The S2 test suite has been developed by Flavia and can be executed on a 32-bit-enabled box. Details on S2 are on the SRMDev twiki. A basic run of S2 is:

cd ~itglp/testsuite/srm/S2
source env.sh
cd basic
make test

The certification process includes running both the basic and the usecase test families. Note that they can take a substantial time to complete!

-- To be done -- Recompile the S2 framework

To interpret the outcome you must take into account that a number of SRM requests are not supported by Castor SRM, thus the correspondent basic tests fail; also a number of use case tests exercise special boundary conditions which are known to break! This is ok as long as the impact is known to be negligible for the users.

Extra Castor SRM tests

These tests should be part of S2 at some stage. For the time being they are run by using the Castor SRM srm2_test* command-line clients.
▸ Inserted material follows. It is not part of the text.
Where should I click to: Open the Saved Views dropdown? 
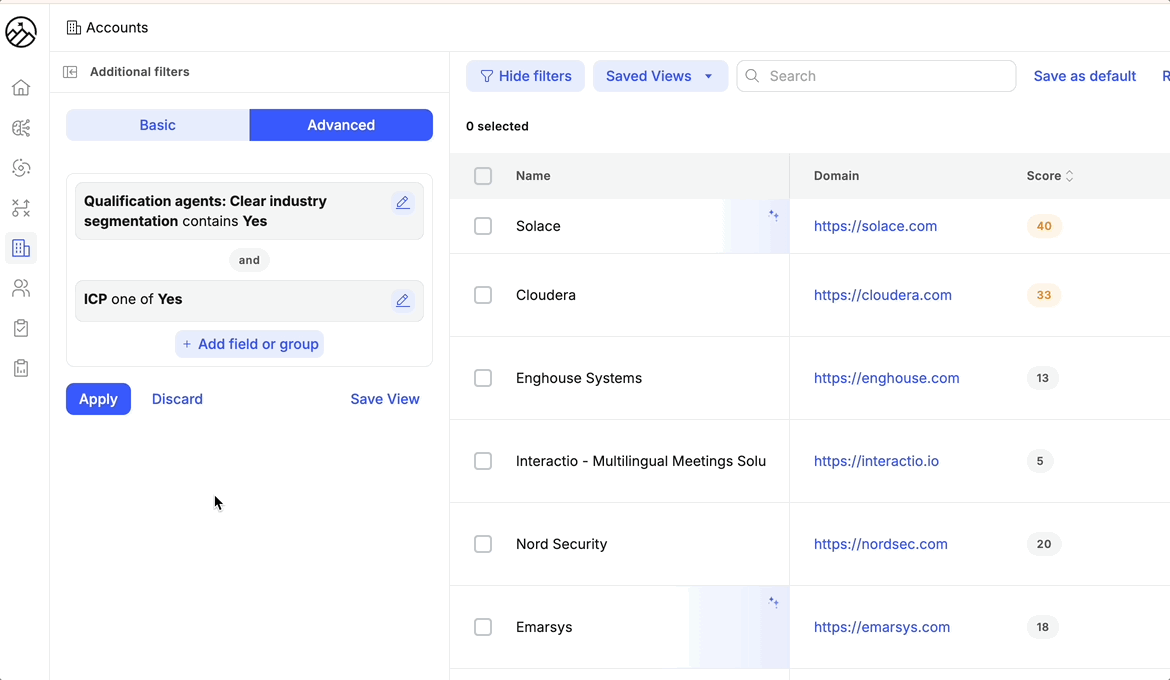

  • srmPrepareToGet|BoL of 2 files
  • srmPrepareToGet|BoL of a directory
  • srmPrepareToGet|BoL passing a space token
  • GetStatusPartial{Ex,Ne} also for bringOnline
  • srmPurgeFromSpace using a 'predefined' space token (so to not rely on srmReserveSpace)
  • srmPrepareToPut|Get cycles with a different protocol than gsiftp (rfio, xroot)
  • srmPrepareToPut|Get (lcg-getturls) with a list of protocols, checking the order is respected

Testing GFAL prestage

-- work in progress --

See https://twiki.cern.ch/twiki/bin/view/Sandbox/PreStagingTestsReferenceImplementationArch

Testing srmcp

-- work in progress -- For example:

export SRM_PATH=/afs/cern.ch/project/gd/LCG-share/3.2.8-0/d-cache/srm
$SRM_PATH/bin/srmcp -debug  -srm_protocol_version 2 -space_token <spacetoken> SURL1 SURL2

Testing VOMS Roles

-- work in progress --

itglp@lxcastordev02:user/i/itglp> source /afs/cern.ch/project/gd/LCG-share/current_3.2/etc/profile.d/grid-env.sh
itglp@lxcastordev02:user/i/itglp> voms-proxy-init -voms dteam:/dteam/cern/Role=lcgadmin
Enter GRID pass phrase:
Your identity: /DC=ch/DC=cern/OU=Organic Units/OU=Users/CN=lopresti/CN=626027/CN=Giuseppe Lo Presti
Creating temporary proxy .................................................................................... Done
Contacting  lcg-voms.cern.ch:15004 [/DC=ch/DC=cern/OU=computers/CN=lcg-voms.cern.ch] "dteam" Done
Creating proxy ...................................................................................... Done
Your proxy is valid until Sat Jan 15 03:13:42 2011

itglp@lxcastordev02:user/i/itglp> voms-proxy-info -all
subject   : /DC=ch/DC=cern/OU=Organic Units/OU=Users/CN=lopresti/CN=626027/CN=Giuseppe Lo Presti/CN=proxy
issuer    : /DC=ch/DC=cern/OU=Organic Units/OU=Users/CN=lopresti/CN=626027/CN=Giuseppe Lo Presti
identity  : /DC=ch/DC=cern/OU=Organic Units/OU=Users/CN=lopresti/CN=626027/CN=Giuseppe Lo Presti
type      : proxy
strength  : 1024 bits
path      : /tmp/x509up_u22103
timeleft  : 11:58:22
=== VO dteam extension information ===
VO        : dteam
subject   : /DC=ch/DC=cern/OU=Organic Units/OU=Users/CN=lopresti/CN=626027/CN=Giuseppe Lo Presti
issuer    : /DC=ch/DC=cern/OU=computers/CN=lcg-voms.cern.ch
attribute : /dteam/cern/Role=lcgadmin/Capability=NULL
attribute : /dteam/cern/Role=NULL/Capability=NULL
attribute : /dteam/Role=NULL/Capability=NULL
timeleft  : 11:58:22
uri       : lcg-voms.cern.ch:15004

Stress tests

Only for major versions: tests are run against the castordev/srmcert5 CDB cluster (to become the srm-itdc.cern.ch endpoint); database schema is srm_itdc@srm-itdc-db.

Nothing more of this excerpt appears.